#### [TASK INSTRUCTIONS]
Wherever the string "agent" appears in the records, return the line that holds it.

#### [EXCERPTED RECORDS]
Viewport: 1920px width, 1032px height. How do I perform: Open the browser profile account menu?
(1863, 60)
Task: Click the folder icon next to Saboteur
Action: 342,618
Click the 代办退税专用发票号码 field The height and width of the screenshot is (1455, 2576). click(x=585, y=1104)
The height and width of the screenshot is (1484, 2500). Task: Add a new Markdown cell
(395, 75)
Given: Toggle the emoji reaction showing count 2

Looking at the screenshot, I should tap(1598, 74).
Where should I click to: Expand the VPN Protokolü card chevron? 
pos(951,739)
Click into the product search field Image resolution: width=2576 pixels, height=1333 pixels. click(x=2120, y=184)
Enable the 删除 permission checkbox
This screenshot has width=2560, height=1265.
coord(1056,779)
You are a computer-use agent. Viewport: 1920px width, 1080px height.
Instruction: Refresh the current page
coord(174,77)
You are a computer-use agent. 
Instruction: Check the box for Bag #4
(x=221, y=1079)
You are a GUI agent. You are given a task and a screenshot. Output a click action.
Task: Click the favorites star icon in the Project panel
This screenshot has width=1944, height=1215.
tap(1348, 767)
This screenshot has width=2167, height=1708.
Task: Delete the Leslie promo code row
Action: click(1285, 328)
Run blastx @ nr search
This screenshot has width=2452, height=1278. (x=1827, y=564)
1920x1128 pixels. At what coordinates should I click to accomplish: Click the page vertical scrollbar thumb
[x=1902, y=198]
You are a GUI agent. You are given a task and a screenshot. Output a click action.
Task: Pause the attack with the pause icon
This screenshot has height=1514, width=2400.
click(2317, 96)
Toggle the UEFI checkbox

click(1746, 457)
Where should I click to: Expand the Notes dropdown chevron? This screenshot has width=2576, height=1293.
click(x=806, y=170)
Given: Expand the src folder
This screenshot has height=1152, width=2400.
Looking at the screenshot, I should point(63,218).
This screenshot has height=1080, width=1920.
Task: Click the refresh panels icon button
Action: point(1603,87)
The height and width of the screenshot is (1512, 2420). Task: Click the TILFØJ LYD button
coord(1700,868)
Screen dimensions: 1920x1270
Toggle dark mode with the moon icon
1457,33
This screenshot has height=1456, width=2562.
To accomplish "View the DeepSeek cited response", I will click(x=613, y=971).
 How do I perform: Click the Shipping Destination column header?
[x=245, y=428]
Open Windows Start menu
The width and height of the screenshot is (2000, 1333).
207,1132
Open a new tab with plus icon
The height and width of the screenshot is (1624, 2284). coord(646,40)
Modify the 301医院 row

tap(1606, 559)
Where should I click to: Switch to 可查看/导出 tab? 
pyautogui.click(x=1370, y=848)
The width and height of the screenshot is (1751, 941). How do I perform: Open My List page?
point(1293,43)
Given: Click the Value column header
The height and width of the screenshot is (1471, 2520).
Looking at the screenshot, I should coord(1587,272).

#### [FINAL ANSWER]
You are a computer-use agent. Viewport: 1920px width, 1080px height.
You are a computer-use agent. 
You are a GUI agent. You are given a task and a screenshot. Output a click action.
You are a GUI agent. You are given a task and a screenshot. Output a click action.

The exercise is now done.